Telomere integrity, epigenetic aging, and genetic burden shape biological aging trajectories in idiopathic pulmonary fibrosis
摘要
Idiopathic pulmonary fibrosis (IPF) is a paradigmatic aging-related lung disorder. In this retrospective cohort study, we evaluated 101 treatment-naïve patients at diagnosis (T0) and a subgroup (n = 31) after one year of antifibrotic therapy (T1). Analyses included leukocyte telomere length (LTL), DNA methylation age [DNAmAge assessed by Horvath, Levine (PhenoAge), Skin & Blood, Hannum, BLUP, Elastic Net (EN), and a 5-CpG panel], age acceleration (AgeAcc), and genetic susceptibility. At T1, LTL was independently predicted by baseline LTL (p = 0.0004) and treatment duration (p = 0.0056). Longitudinally, ΔLTL increased in nintedanib- versus pirfenidone-treated patients (p = 0.0402) and with treatment duration (p = 0.0233). DNAmAge modestly increased with chronological aging across all clocks, while AgeAcc remained stable, decreasing at follow-up (p = 0.0435) and higher in males (p = 0.0204).

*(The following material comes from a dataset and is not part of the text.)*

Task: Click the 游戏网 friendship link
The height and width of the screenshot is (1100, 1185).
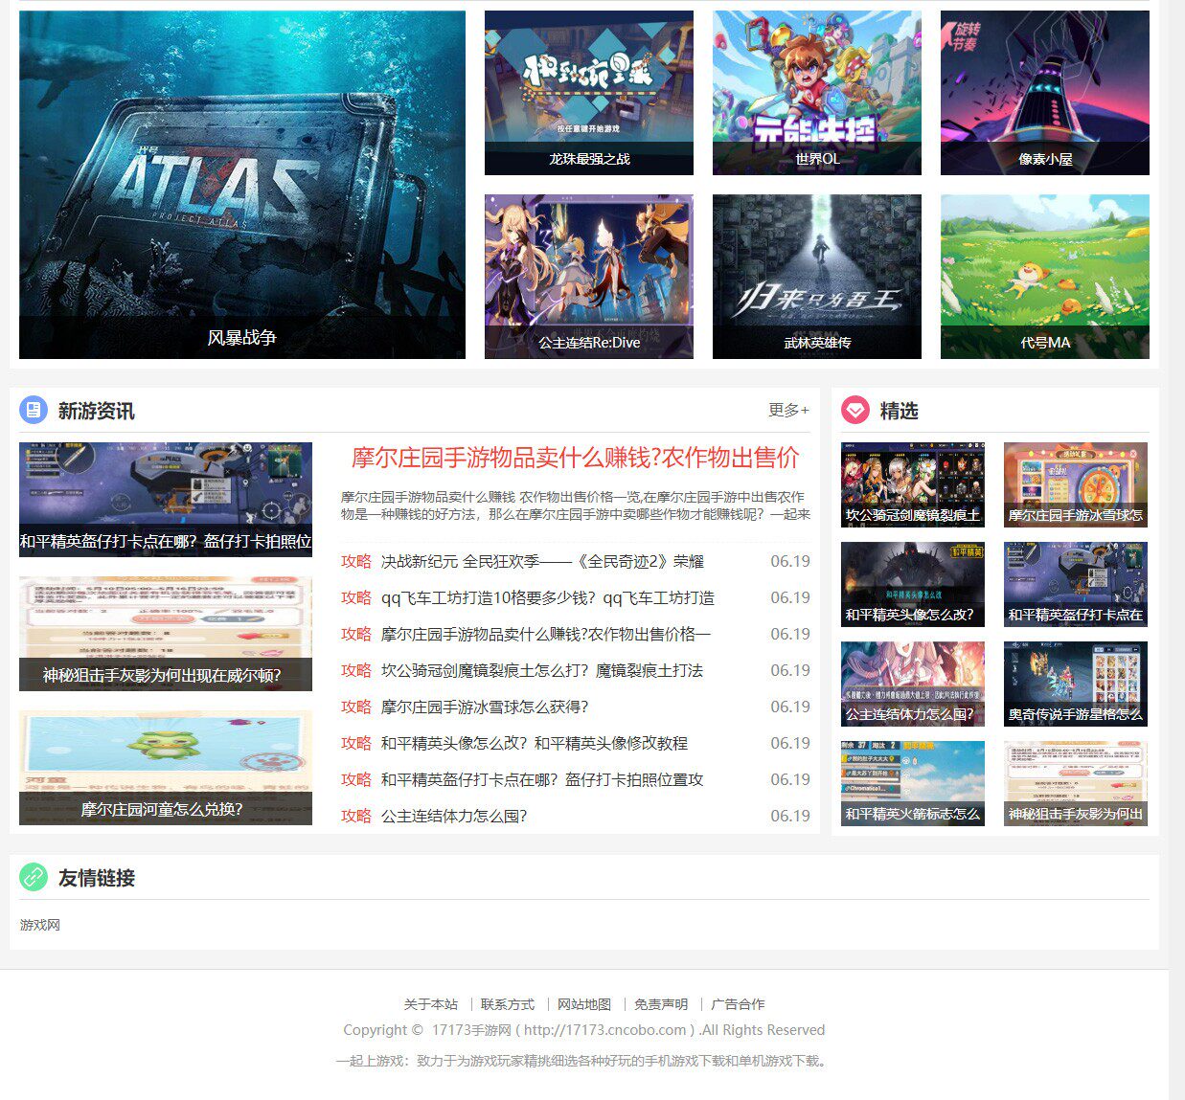Action: 39,925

Genetic analyses on 17 IPF-associated SNPs confirmed enrichment of established risk variants, including MUC5B and DPP9, and identified an association between higher genetic burden and lower forced vital capacity (p = 0.0136). Extending this approach, genome-wide imputation enabled polygenic risk score (PRS) analysis, revealing significant case–control differences and discrimination (AUC up to 0.79), supporting a measurable polygenic contribution to disease susceptibility. These findings highlight the added value of integrating telomeric, epigenetic, and genome-wide genetic burden—captured through PRS—for improved risk stratification in IPF.